▸ Required action 1:
In the blog text on the Sun newspaper and the chip shop, which pages were missing from the writer's copy of the paper?
▸ Required action 2:
Pick up the blog text on the Sun newspaper and the chip shop after its final line and continue it.

▸ Text excerpt:
_ _ _ _ _
I had a serious lack of judgement and taste yesterday when I purchased a copy of the Sun newspaper. Yes, the rag I’ve lambasted for the past couple of weeks, somehow found it’s way into my shopping bag. All well and good, I suppose, but when I got home, I found half of it was missing. Pages 25-48, appear to have been lifted by somebody else prior to my purchase which makes me beg the question, why?

Insert expression of shocked and stunned – here.

Okay, I’m not too worried as the Sun is hardly at the heart of journalistic excellence and without those missing pages to read, I’ll simply have to get on and write some more of my novel. It does slightly bother me that I paid 50p for half a paper though. I mean, how can I sleep tonight without knowing who Katie Price is shagging or if some reality TV nobody is facing a big fat gypsy tax bill?

Oh my, I’d best shut up. Otherwise I’ll have the sarcasm police after me.

Cheers.

Nick

Am I mellowing?

In the months between my last Roast on Myspace and setting up the site here, I posted the odd comment on Facebook. This was mainly for lack of anywhere else to spout off. One of my many observations during this time, was the poor service I got from Gothic Girl at a local chip shop. You see, I have found a really nice fish and chip shop but it seems, good chips come with a price. Every time I go in, I have to wait fifteen minutes as they haven’t got anything cooked. Now listen. It’s called fish – and chips, it’s what they sell but never have any ready to serve.

I digress; you get the gist. Service is poor and last week was no exception. Unfortunately, for this blog, I can’t bring myself to have a go at Gothic Girl today as she was so bloody pleasant to me. I’m going soft, I can’t do it to the poor Corpse Bride.

What am I going to do? I’ve lost my touch. I can see it now. Next time I go into Pizza Hut to be told they’ve run out of dough, I’m going to say, ‘That’s okay, I’ll have pasta instead.’

Arrgghhh! What is happening to me?
_ _ _ _ _
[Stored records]
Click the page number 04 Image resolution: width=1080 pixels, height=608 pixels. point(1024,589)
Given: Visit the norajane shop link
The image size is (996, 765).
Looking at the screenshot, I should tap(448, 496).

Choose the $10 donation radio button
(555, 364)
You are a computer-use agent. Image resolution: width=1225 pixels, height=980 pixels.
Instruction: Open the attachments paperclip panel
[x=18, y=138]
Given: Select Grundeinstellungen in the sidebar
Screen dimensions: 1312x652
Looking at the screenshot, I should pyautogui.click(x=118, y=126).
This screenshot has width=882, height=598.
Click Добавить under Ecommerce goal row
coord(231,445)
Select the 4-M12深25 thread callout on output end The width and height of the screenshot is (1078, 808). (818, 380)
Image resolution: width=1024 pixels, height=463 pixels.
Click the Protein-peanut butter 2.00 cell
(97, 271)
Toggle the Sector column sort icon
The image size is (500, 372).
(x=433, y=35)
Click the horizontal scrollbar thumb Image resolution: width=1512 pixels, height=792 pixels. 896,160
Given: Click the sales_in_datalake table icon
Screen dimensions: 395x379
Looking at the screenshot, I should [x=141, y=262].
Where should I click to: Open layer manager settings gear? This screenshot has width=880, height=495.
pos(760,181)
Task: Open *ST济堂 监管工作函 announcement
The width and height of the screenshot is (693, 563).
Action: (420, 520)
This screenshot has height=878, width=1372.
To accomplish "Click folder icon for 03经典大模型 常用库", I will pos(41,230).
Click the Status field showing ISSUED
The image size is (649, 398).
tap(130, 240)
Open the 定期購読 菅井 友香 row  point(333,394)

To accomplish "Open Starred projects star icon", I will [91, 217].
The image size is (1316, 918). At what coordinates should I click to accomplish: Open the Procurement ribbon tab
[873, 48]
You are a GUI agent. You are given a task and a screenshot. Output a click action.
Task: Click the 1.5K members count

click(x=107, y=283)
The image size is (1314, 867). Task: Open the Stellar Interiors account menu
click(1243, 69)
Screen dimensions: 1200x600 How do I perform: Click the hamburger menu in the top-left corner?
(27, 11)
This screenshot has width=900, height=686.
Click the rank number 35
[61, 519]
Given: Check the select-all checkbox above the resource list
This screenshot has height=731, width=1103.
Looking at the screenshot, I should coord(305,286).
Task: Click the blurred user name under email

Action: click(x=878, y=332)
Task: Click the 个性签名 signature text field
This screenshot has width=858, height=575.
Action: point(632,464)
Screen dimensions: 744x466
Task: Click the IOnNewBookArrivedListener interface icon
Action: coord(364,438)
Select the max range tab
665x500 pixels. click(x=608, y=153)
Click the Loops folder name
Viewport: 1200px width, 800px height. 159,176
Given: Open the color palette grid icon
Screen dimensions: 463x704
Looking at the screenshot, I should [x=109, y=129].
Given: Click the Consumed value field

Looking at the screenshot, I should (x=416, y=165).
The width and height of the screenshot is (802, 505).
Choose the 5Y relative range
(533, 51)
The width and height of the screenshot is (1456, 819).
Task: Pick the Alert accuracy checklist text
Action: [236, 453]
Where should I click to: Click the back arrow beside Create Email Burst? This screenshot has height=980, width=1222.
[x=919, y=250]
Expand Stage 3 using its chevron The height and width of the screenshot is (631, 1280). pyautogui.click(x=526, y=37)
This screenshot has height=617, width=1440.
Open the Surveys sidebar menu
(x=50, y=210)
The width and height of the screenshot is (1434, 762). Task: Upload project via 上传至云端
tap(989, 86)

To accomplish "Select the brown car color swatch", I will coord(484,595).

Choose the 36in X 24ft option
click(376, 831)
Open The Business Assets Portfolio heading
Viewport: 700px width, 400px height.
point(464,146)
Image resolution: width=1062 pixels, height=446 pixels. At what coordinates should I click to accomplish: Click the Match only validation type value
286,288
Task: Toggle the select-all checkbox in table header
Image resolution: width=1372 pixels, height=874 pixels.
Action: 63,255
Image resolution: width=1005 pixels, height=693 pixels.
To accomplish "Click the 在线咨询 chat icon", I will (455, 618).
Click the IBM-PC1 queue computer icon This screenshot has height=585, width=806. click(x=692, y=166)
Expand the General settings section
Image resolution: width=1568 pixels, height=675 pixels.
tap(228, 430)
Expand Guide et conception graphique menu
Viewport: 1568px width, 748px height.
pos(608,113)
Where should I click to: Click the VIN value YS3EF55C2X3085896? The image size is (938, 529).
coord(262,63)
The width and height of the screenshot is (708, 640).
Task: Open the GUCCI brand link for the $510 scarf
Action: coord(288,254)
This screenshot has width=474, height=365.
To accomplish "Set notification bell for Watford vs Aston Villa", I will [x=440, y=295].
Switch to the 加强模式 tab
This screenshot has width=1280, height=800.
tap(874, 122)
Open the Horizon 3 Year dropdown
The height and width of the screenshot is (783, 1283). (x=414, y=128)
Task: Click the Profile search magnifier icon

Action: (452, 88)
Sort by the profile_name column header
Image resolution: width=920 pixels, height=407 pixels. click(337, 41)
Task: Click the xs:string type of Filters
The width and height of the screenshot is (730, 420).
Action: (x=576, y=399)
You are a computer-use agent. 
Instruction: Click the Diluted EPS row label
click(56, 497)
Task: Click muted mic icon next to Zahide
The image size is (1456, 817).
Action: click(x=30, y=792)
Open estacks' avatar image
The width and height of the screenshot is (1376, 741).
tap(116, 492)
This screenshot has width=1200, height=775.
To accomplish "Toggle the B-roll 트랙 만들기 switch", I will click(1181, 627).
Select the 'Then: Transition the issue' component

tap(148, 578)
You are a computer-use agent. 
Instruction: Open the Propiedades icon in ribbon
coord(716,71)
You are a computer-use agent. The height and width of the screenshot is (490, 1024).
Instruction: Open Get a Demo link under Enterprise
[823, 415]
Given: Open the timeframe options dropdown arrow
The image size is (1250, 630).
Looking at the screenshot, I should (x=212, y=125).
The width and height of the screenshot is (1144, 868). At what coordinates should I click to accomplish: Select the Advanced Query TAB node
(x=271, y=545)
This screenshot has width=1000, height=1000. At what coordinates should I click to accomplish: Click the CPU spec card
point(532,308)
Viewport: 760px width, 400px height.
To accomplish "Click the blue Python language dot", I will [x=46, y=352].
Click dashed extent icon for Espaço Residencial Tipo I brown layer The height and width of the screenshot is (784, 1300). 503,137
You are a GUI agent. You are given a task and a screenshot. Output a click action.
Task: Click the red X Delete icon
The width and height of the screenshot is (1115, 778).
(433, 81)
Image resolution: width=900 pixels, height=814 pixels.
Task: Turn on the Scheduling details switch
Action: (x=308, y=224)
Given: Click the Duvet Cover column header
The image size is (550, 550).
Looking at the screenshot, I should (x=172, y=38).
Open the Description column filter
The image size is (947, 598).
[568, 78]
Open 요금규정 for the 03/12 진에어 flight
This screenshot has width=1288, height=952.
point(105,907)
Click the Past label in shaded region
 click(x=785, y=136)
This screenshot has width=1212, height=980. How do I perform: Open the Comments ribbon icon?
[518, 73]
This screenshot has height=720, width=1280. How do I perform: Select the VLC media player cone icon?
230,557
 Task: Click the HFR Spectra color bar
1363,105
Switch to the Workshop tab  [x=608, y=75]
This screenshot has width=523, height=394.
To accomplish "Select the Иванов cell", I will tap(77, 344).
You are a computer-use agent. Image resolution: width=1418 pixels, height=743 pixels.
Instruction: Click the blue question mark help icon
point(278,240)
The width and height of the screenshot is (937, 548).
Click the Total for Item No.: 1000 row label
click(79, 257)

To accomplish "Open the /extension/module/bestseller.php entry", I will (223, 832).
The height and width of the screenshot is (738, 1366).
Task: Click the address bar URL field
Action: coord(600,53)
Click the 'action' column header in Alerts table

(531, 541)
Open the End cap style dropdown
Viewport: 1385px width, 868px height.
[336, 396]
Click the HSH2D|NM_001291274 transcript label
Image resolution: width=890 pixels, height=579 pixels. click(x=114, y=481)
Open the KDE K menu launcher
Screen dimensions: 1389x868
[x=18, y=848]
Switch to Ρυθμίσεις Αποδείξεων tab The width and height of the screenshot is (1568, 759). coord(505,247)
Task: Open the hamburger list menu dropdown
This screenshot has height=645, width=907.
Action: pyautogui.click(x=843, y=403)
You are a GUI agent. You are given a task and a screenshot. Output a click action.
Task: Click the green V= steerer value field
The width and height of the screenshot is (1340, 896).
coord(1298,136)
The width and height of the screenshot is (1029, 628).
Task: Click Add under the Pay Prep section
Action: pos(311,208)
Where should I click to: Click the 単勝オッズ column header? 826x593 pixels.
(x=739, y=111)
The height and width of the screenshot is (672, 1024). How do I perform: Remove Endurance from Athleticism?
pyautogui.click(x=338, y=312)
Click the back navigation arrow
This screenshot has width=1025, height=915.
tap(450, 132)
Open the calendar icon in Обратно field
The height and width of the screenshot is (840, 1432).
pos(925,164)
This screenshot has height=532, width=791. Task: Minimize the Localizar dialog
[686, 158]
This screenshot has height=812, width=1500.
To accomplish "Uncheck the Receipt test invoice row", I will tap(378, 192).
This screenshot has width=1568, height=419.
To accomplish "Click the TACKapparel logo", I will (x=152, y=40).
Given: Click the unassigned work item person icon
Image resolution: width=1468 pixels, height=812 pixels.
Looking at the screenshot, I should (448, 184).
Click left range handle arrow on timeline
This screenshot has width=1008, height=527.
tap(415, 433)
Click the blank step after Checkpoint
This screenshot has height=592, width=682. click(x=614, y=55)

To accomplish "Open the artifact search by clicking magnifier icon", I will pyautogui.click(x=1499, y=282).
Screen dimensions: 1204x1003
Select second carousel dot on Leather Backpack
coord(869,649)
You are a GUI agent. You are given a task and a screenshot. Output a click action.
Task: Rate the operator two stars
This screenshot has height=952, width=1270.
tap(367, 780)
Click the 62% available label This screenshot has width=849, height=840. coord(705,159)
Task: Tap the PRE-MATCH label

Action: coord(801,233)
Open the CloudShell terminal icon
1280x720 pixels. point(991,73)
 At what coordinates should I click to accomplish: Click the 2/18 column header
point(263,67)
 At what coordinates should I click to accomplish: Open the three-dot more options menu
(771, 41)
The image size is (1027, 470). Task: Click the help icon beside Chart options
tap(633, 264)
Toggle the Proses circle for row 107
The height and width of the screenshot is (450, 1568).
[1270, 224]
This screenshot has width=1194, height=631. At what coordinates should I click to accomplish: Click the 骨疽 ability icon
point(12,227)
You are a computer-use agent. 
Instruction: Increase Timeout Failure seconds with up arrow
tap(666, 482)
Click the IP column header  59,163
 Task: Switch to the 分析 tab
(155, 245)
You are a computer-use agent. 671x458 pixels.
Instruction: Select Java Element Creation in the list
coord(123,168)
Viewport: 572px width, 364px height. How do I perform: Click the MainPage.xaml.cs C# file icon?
_ _ _ _ _
▸ Task result 1:
Pages 25-48

▸ Task result 2:
And the winner is …

Apparently, Robbie Williams has been voted the world’s hottest man. Why, has he been sitting on a radiator all day? I have to admit, I never could see the appeal in terms of good looks for this fella, apart from the obvious “He’s rich and famous,” line. Perhaps it’s me and the fact I don’t understand what sort of looks women go for, in general. What I do know is, I always think Robbie is the spitting image of the stereotypical guy who stands behind news reporters and pulls silly faces. Oh well, at least he didn’t win a Brit award this year.

And speaking of the Brits …

The economy is in crisis, Syria is being bombed to bits but the biggest news in the UK is … that Adele had her Brit Award acceptance speech ruined to allow Blur to perform their set. Yes, Adele, the worldwide singing sensation (or monotonous dirge, depending on your viewpoint), was just about to thank everybody from her mum to the local postman when compere, James Cordon, was told to cut her off in mid-sob as the show had overrun. I have watched it now on You Tube and haven’t a lot of sympathy because if she hadn’t spent an entire minute trying to milk the crowd while fawning about saying, “Thank you, thank you, thank you, thank you,” she might have got a few words of note into an acceptance.

Still, she was booted off the stage while displaying a disgraceful finger gesture to allow 90s pop band, Blur, onto the stage.

Blur had earlier won a special award for outstanding contribution to music. I’d be more impressed if they hadn’t spent six of their 21 years together, in a hiatus. How the hell is that an outstanding contribution?

At least the fantastic Foo Fighters won an award for best international group; much deserved after the excellent ‘Wasting Light,’ album last year.

The award that amused me was the one for best single, won by teeny group, One Direction. They may have polled more telephone votes, but do their fans realise you should get the bill payer’s permission (their parents) before ringing in.

One Direction – A group of guys who got lost following the leader in Peter Pan, it seems. Ugh! There’s only one direction my volume goes if I hear them on my car radio.

Not the best idea in the world.

Okay, lesson for the future. Don’t watch the Jeremy Kyle Show while you are eating.

Spaghetti bolognese did not taste good after watching her. And yes, the personality was as vile as she looks.

Nob of the week

Happy birthday to you

Happy birthday to you

Happy birthday dear tyrant …

Happy birthday to you

Robert Mugabe turned 88 this week, still presiding over a country whose population’s average life expectancy is only 34 years of age. There’s no justice is there? Mugabe says the success of living longer is to give up alcohol, smoking and red meat. Yes Robert, as your country is in poverty, your people don’t do any of that anyway. The real success of living to a ripe old age in Zimbabwe, it seems, is to become a ruthless dictator and live in luxury while the rest of your people starve. Then they too, may live to be 88.

Look at the King, look at the King, look at the … er, Queen?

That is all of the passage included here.